**WHAT TO DO:** Every entry below needs to be repeated exactly.

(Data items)
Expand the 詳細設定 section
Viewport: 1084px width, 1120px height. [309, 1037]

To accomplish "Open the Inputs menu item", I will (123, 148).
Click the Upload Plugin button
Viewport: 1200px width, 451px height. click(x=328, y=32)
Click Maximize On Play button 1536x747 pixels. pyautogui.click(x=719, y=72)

**RESULT OF THIS TASK:**
Expand the 詳細設定 section
Viewport: 1084px width, 1120px height. [309, 1037]

To accomplish "Open the Inputs menu item", I will (123, 148).
Click the Upload Plugin button
Viewport: 1200px width, 451px height. click(x=328, y=32)
Click Maximize On Play button 1536x747 pixels. pyautogui.click(x=719, y=72)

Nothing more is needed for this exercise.